Goal of the exercise:
Across the records, how many lines contain "will"? Answer with the number alone.

Pixel coordinate grounding data:

↓

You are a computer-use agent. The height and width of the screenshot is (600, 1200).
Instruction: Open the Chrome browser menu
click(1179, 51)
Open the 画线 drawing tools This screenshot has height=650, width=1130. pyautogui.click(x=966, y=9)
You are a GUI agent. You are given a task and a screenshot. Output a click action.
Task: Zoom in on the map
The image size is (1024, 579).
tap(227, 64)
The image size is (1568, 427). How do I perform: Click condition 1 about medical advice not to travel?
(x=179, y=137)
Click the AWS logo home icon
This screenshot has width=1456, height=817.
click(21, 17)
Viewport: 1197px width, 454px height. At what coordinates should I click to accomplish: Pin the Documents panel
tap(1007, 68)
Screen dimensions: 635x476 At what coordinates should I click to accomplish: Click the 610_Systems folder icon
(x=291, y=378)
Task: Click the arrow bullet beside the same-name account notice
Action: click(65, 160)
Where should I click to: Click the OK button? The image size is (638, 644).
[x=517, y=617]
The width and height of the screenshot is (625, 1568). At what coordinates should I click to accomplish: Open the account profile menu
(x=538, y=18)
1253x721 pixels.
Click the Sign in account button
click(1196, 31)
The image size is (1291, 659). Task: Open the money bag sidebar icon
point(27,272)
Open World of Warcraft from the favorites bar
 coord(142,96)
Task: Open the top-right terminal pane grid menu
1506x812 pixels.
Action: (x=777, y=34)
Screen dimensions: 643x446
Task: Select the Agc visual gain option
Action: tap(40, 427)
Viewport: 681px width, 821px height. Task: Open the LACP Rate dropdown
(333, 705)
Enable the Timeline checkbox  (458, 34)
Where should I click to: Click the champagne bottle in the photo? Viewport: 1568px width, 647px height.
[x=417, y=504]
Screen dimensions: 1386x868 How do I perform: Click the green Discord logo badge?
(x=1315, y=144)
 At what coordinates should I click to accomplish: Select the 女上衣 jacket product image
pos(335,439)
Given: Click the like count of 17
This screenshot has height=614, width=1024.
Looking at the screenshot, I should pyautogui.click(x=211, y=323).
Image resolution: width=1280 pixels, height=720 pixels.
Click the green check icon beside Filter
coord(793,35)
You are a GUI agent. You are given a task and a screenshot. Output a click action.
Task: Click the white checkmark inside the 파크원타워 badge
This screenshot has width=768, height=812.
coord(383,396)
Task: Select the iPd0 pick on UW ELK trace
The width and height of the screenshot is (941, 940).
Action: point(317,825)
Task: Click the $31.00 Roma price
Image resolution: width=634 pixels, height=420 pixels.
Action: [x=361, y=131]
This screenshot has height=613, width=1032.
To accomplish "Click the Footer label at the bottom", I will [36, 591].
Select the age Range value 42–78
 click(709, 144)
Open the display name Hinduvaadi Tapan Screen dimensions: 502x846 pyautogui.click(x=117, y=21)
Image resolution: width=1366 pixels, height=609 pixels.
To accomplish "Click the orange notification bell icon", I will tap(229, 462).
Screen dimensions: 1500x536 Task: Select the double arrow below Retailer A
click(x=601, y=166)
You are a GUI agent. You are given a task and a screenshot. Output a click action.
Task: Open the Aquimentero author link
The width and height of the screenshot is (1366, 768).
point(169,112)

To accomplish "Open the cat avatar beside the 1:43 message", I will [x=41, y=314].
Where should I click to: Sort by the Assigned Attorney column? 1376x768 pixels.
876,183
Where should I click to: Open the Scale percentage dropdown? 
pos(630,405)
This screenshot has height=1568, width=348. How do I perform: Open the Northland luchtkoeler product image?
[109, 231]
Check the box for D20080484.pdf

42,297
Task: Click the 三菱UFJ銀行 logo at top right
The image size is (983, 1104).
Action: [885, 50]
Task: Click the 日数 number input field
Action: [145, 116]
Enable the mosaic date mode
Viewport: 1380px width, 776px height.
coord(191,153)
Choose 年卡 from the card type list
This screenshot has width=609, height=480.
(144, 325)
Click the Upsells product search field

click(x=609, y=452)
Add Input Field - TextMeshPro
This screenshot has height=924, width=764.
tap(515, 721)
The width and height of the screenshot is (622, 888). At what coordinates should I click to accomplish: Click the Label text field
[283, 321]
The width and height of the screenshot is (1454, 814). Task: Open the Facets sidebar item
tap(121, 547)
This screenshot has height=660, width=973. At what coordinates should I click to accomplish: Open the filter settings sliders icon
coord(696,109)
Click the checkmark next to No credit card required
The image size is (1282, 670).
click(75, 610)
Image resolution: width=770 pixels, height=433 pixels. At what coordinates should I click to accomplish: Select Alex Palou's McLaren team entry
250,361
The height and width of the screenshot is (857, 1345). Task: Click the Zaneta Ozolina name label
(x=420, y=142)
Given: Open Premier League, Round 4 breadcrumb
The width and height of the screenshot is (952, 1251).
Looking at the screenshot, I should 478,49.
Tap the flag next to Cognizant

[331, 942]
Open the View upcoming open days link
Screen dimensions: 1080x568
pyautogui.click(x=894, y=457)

↑

Expected answer:
3